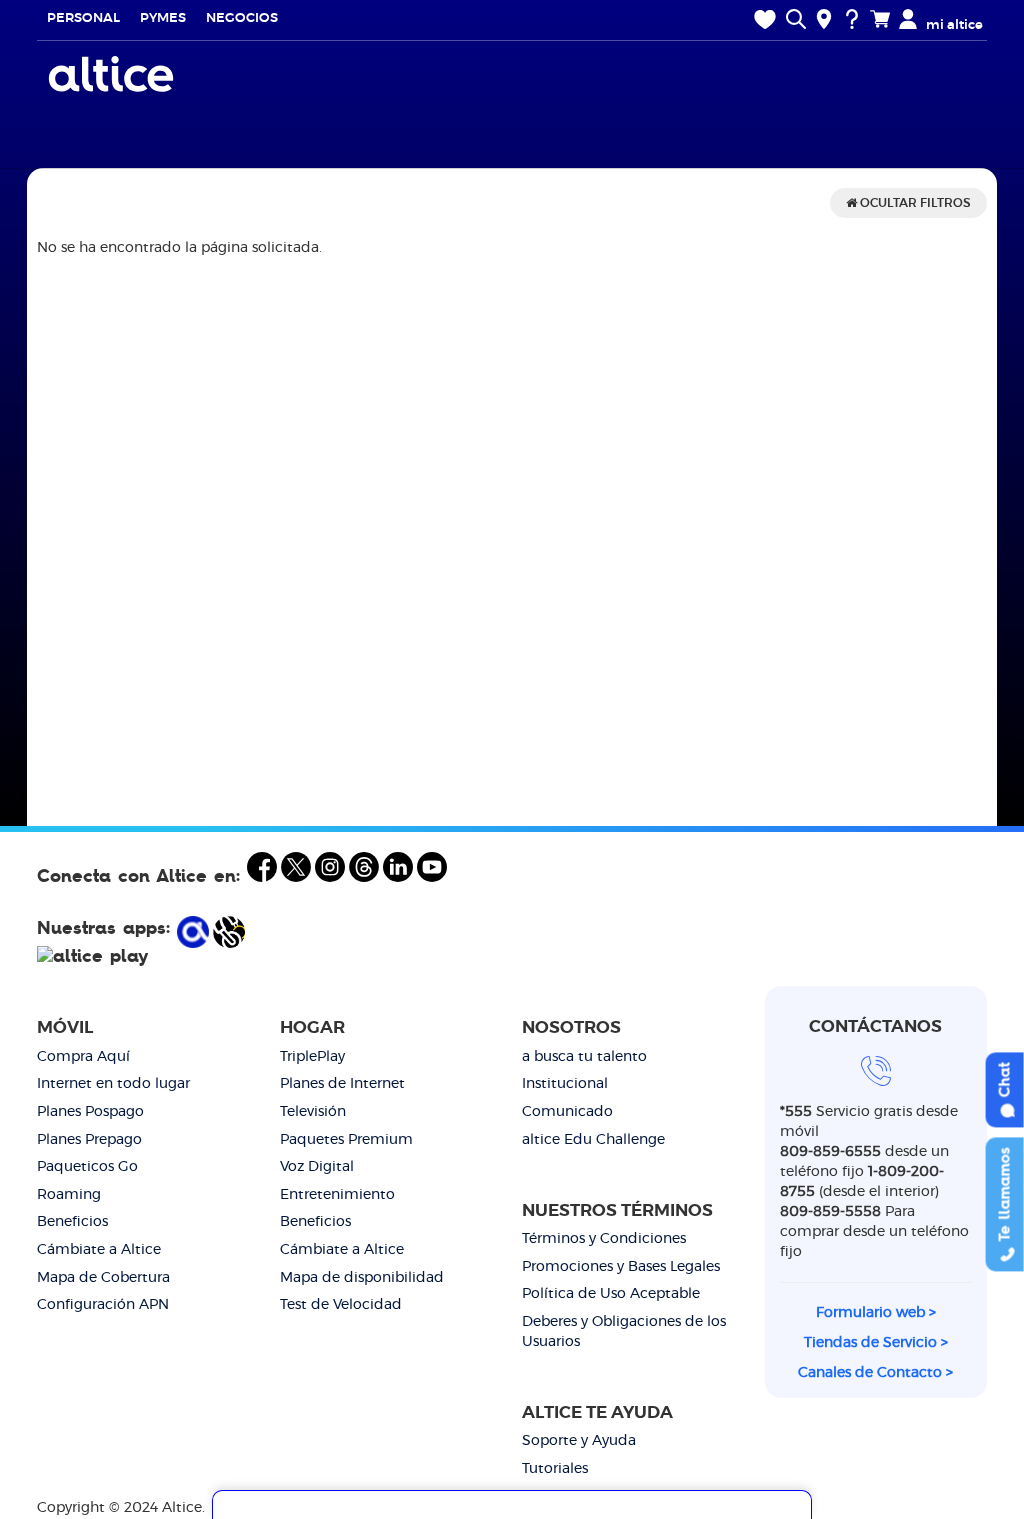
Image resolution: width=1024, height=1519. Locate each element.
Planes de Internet (342, 1084)
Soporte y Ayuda (579, 1441)
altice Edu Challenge (593, 1140)
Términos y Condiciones (604, 1239)
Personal (83, 18)
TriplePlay (312, 1057)
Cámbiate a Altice (99, 1250)
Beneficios (72, 1222)
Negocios (242, 18)
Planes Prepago (89, 1140)
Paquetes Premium (346, 1140)
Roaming (69, 1195)
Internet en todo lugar (113, 1084)
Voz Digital (317, 1167)
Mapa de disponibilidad (362, 1278)
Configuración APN (103, 1305)
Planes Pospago (90, 1112)
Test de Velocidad (341, 1305)
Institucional (565, 1084)
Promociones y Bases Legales (621, 1267)
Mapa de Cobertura (103, 1278)
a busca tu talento (584, 1057)
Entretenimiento (337, 1195)
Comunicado (567, 1112)
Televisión (313, 1112)
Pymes (163, 18)
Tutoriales (555, 1469)
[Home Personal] (113, 74)
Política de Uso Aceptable (611, 1294)
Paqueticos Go (87, 1167)
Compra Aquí (83, 1057)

* * * * * * *

Task item - Copy out, exactly as written, the line that contains "Mapa de disponibilidad (362, 1278)" along with every line that comes after it in the material above, and nothing else.

Answer section -
Mapa de disponibilidad (362, 1278)
Configuración APN (103, 1305)
Planes Pospago (90, 1112)
Test de Velocidad (341, 1305)
Institucional (565, 1084)
Promociones y Bases Legales (621, 1267)
Mapa de Cobertura (103, 1278)
a busca tu talento (584, 1057)
Entretenimiento (337, 1195)
Comunicado (567, 1112)
Televisión (313, 1112)
Pymes (163, 18)
Tutoriales (555, 1469)
[Home Personal] (113, 74)
Política de Uso Aceptable (611, 1294)
Paqueticos Go (87, 1167)
Compra Aquí (83, 1057)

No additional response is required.